Which is why what happened to him in Atlanta was harrowing.

“A big part of my job,” he said, “is getting the car stopped.”

From a racing standpoint, the start is Tasca’s most important job. In a sport where outcomes are determined by hundredths –– and sometimes thousandths –– of a second, he has to be ready to come off the line the split-second he gets the green light.

“The driver has to be perfect,” he said. “There is zero margin for error. You’ve got to hit the throttle when the light turns green, then keep the car in a groove the best you can. If you don’t, you lose traction, and, if you do that, you lose speed.”

And, of course, the race.

For Tasca, speed thrills. He grew up listening to the stories his grandfather, Bob Sr., told of racing cars, back in the days when he also was building one of the premier Ford dealerships in the country.
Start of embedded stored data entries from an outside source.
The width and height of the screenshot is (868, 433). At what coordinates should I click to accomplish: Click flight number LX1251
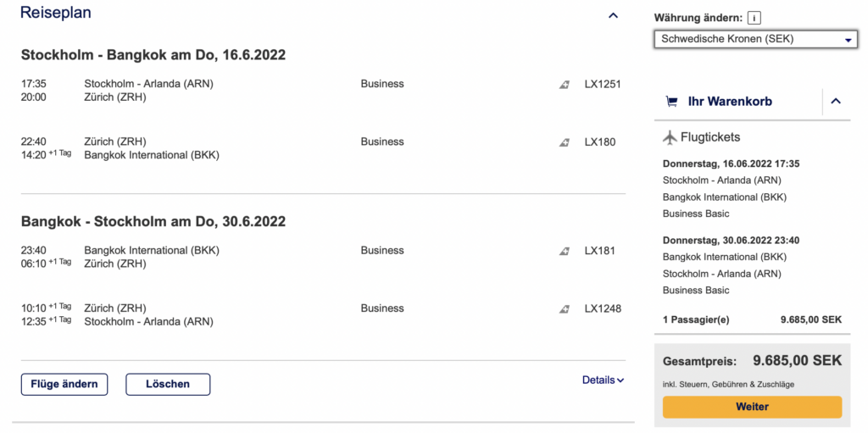[x=603, y=84]
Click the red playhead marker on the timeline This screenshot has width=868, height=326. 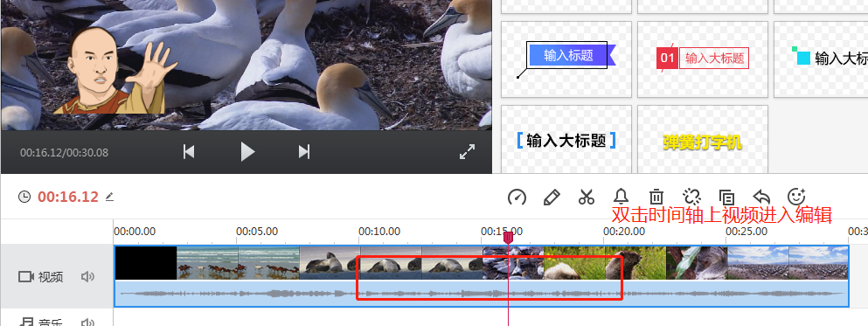[508, 238]
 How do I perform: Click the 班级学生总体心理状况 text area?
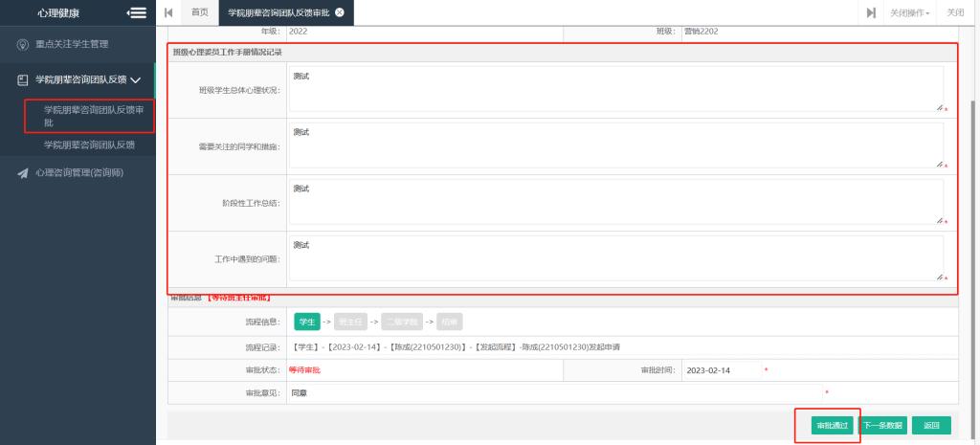[x=614, y=89]
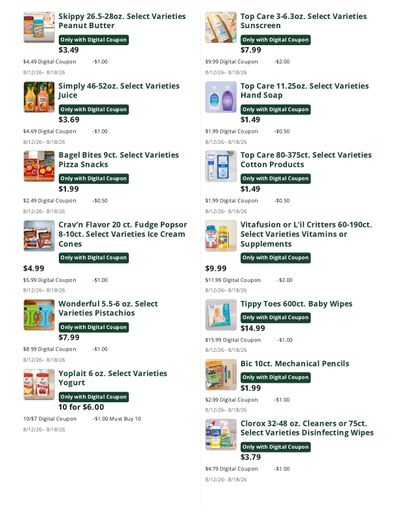The image size is (400, 518).
Task: View the Wonderful Pistachios product picture
Action: coord(39,315)
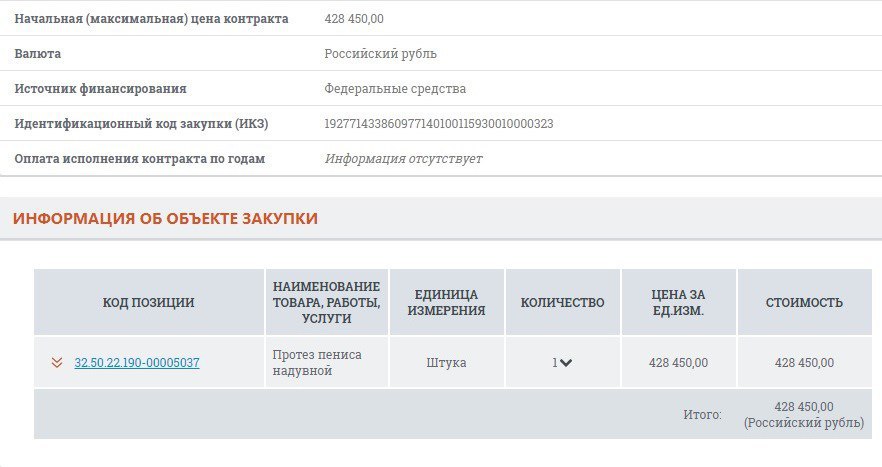This screenshot has height=467, width=882.
Task: Click the Начальная (максимальная) цена контракта label
Action: (151, 19)
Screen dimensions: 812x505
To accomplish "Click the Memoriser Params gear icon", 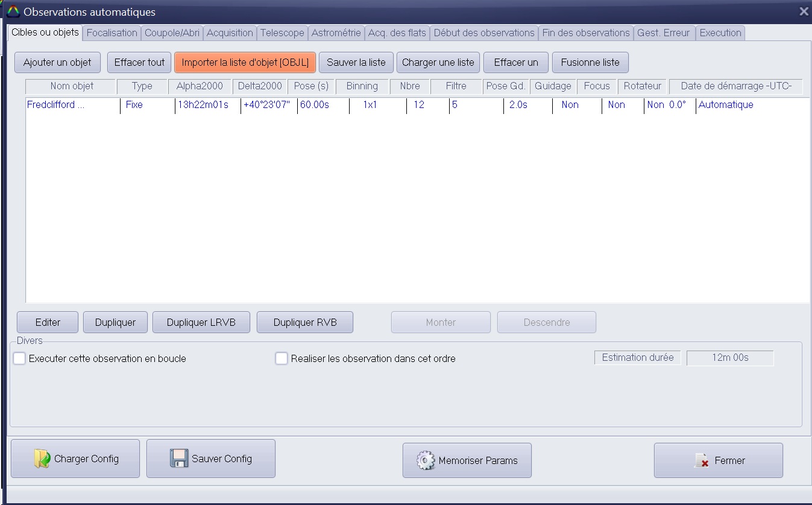I will click(426, 460).
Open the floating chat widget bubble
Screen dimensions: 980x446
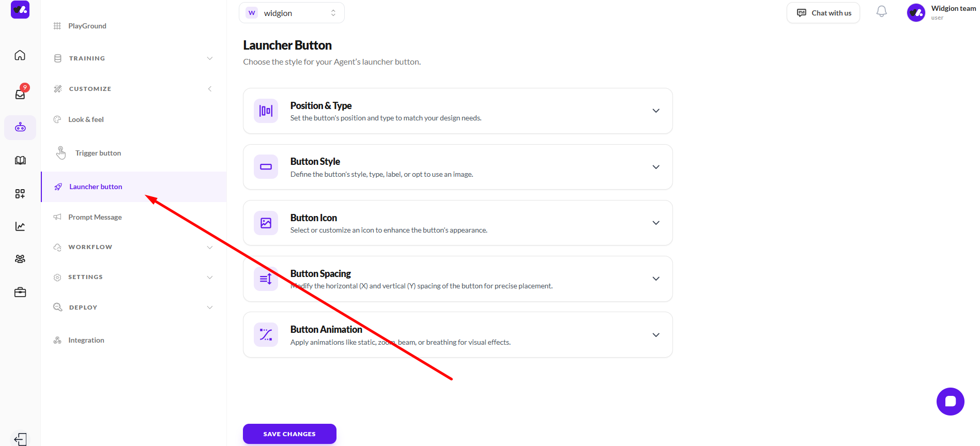950,402
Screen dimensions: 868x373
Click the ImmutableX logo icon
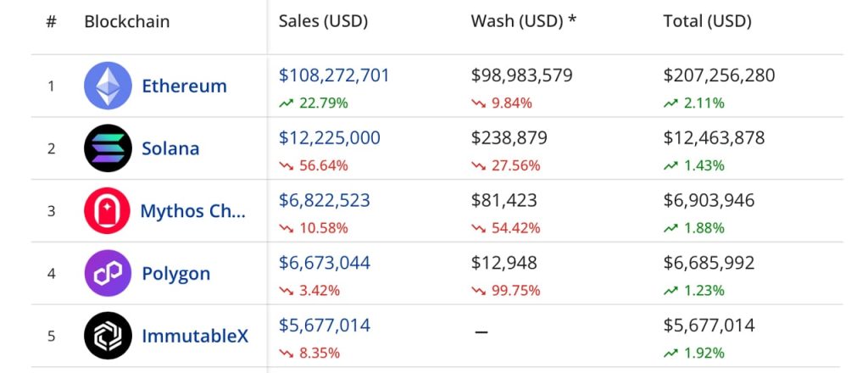(x=108, y=336)
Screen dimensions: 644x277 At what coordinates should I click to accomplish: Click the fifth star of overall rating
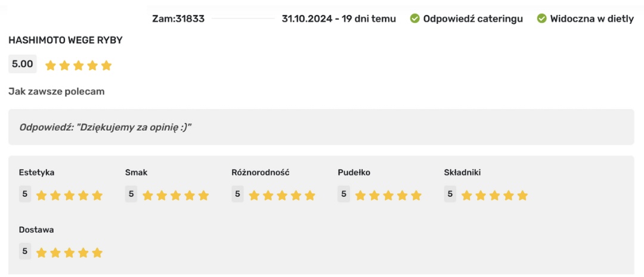point(106,66)
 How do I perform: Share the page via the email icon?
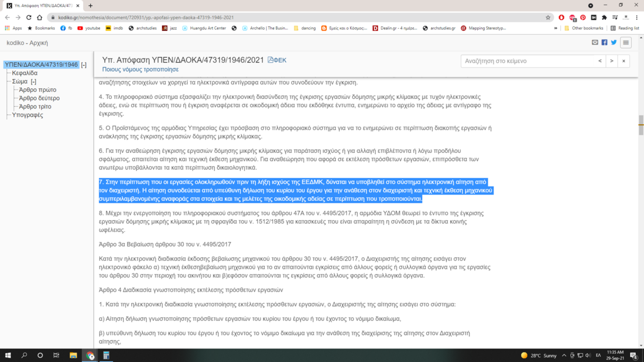(x=595, y=43)
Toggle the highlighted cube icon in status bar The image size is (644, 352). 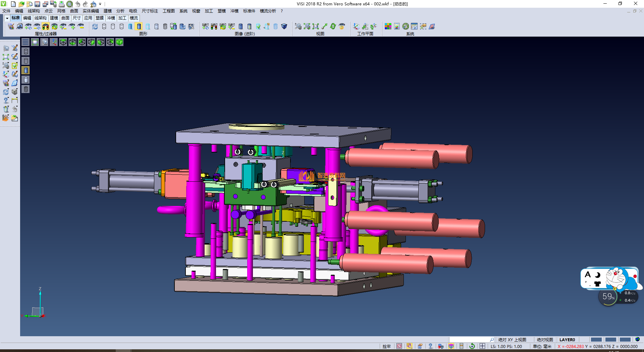tap(451, 346)
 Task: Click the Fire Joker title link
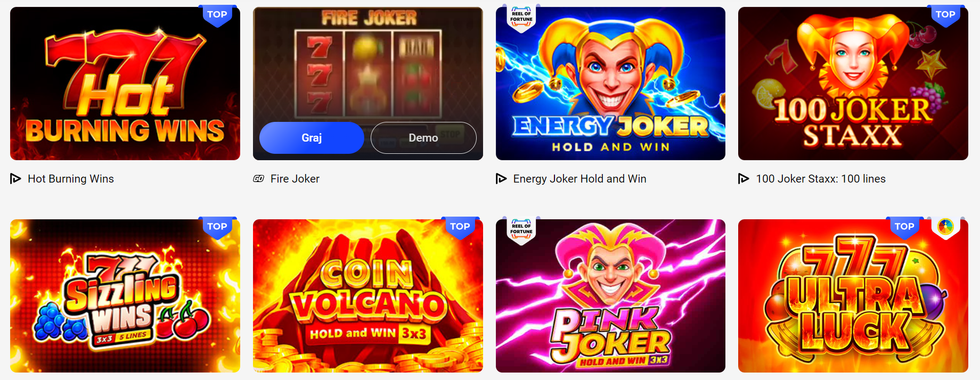coord(295,179)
“I’m a competitive guy,” Tasca said. “I couldn’t play pro football or basketball. Racing at this level, where there’s this kind of intensity, motivates me.”

Like his grandfather, Tasca’s motivation is part sport, part business. He was determined from the outset that his car would be much more than merely “a 300-mile-an-hour billboard.”

Sponsored by Motorcraft and Quick Lanes, Tasca and his crew — “The nine hardest-working people I’ve been around my whole life,” he says. “They’ll work from 6 a.m. till 2 the next morning, if they have to, to get the car ready” –– spend Fridays of racing weekends with employees from Quick Lanes near that weekend’s race. Saturdays are devoted to Motorcraft vendors and, on Sundays, they invite fans to share in the racing experience, spending hours with them.

“I’ve always had a passion to race, and to build a company,” Tasca said. “I’m a company guy. We have an all-Ford hot rod, driven by an all-Ford kid.”

He has been driving all over the country since opening the season in Pomona, Calif. This weekend, he’s in Bristol, Tenn., for the O’Reilly NHRA Thunder Valley Nationals.

“Naturally,” he said, “we want to win every race we start. But considering that we started from scratch last winter, we’re pleased with where we are. To come from nowhere and be a contender this soon is really remarkable.”